Può far timore ma anche apparire come una nuova opportunità; come un percorso molto stimolante. Con il laboratorio di rammendo creativo abbiamo osservato come questo approccio possa portare a nuovi incontri, nuove amicizie e nuove occasioni di conoscenza e condivisione.


Quanto è stata importante la contaminazione sociale (apporto di saperi, culture, tradizioni provenienti da mondi diversi) nel laboratorio di rammendo creativo?
Lo scambio di storie, saperi e competenze sono il cuore del Repair Lab, il laboratorio di rammendo creativo. I partecipanti sono invitati fin dal primo incontro a condividere la propria esperienza e a partecipare in modo attivo.
Le persone raccontano la storia dell’abito che hanno scelto di riparare, mettono a confronto i propri progetti di riparazione e si scambiano consigli.
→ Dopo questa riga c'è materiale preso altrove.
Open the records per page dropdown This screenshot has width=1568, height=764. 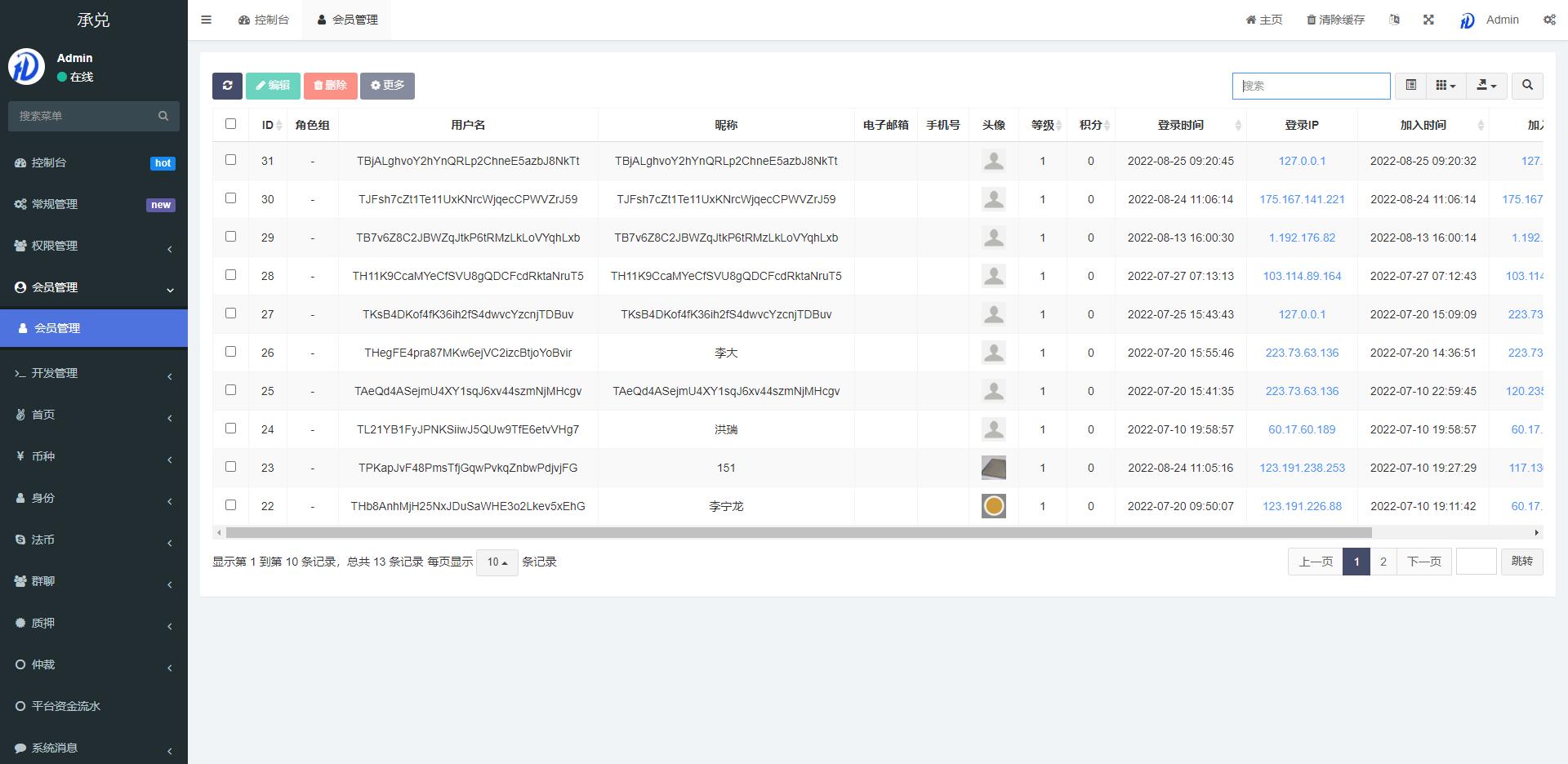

Se qualcuno conosce delle tecniche più elaborate o dei punti di cucito particolari, le insegna agli altri in un rapporto alla pari. A volte c’è chi ha molte competenze tecniche ed è abituato a cucire fin da piccolo, ma è bloccato nella propria creatività; mentre altri partecipanti hanno delle belle idee ma hanno paura di non essere capaci. In questo processo, il ruolo della designer Göksu Kaçaroğlu ha facilitato e guidato lo scambio, ispirando idee più creative e incoraggiando il dialogo. In una delle due edizioni del laboratorio di rammendo creativo abbiamo avuto la fortuna di coinvolgere alcuni membri della Comunità Afgana, ospiti negli spazi dell’Adriano Community Center. Questo contributo ha portato ulteriore arricchimento allo scambio.


Com’è stato accolto il laboratorio di rammendo creativo?
I feedback sono stati molto positivi. Il laboratorio di rammendo creativo, per alcuni partecipanti, ha significato essere parte di una comunità. Molte persone che hanno partecipato vivono nel quartiere ma non avevamo mai avuto occasione di incontrarsi.
A tutti, abbiamo chiesto di prendere parte a una community online creata da Makeflix “Creative Repair Community”: un gruppo FB che permette di continuare a scambiarsi idee e foto sui propri progetti di riparazione. Così il rammendo creativo diventa un’abitudine condivisa! Inoltre, il supporto del gruppo può aiutare a superare quegli ostacoli che spesso ci scoraggiano nel riparare un oggetto o un capo.
La nostra proposta, inoltre, è stata accolta positivamente anche da Proges e Shifton, gli enti organizzatori della call “Future days”. Questo ci ha permesso di partecipare a una fase di co-progettazione insieme agli altri 27 soggetti selezionati. Un percorso molto stimolante che all’inizio di quest’anno ha portato alla Fondazione di Magnete nuovo Punto di Comunità di Fondazione Cariplo, nel quartiere Adriano. Entrambe le edizioni del laboratorio di rammendo creativo sono state realizzate insieme a Makeflix e si sono svolte in questo spazio di relazione e pluralità.
Connecting Cultures
Connecting Cultures è una fondazione culturale e impresa sociale fondata a Milano nel 2001 da Anna Detheridge, autrice nell’ambito delle arti visive, curatrice e docente.
È composta da un team tutto al femminile che ha come mission quella di promuovere la sostenibilità attraverso l’arte, la moda e il design. Il tutto con progetti culturali sul territorio, soprattutto di arte partecipata, e attraverso la formazione. Nel 2014, in particolare, abbiamo attivato una piattaforma di ricerca e formazione per la sostenibilità e la consapevolezza nell’ambito della moda, dal nome Out of Fashion.
Out of Fashion si rivolge a giovani professionisti, designer e imprenditori nel settore tessile, moda e abbigliamento. Si tratta di un corso di alta formazione realizzato in collaborazione con POLI.design, il Centro di ricerca Gianfranco Ferré, CNA Milano e il supporto del Consolato Generale dei Paesi Bassi e di cui partirà una nuova edizione nel novembre di quest’anno.
Oltre al corso di formazione, la piattaforma Out of Fashion prevede anche la realizzazione di eventi e workshop, di pubblicazioni e mostre.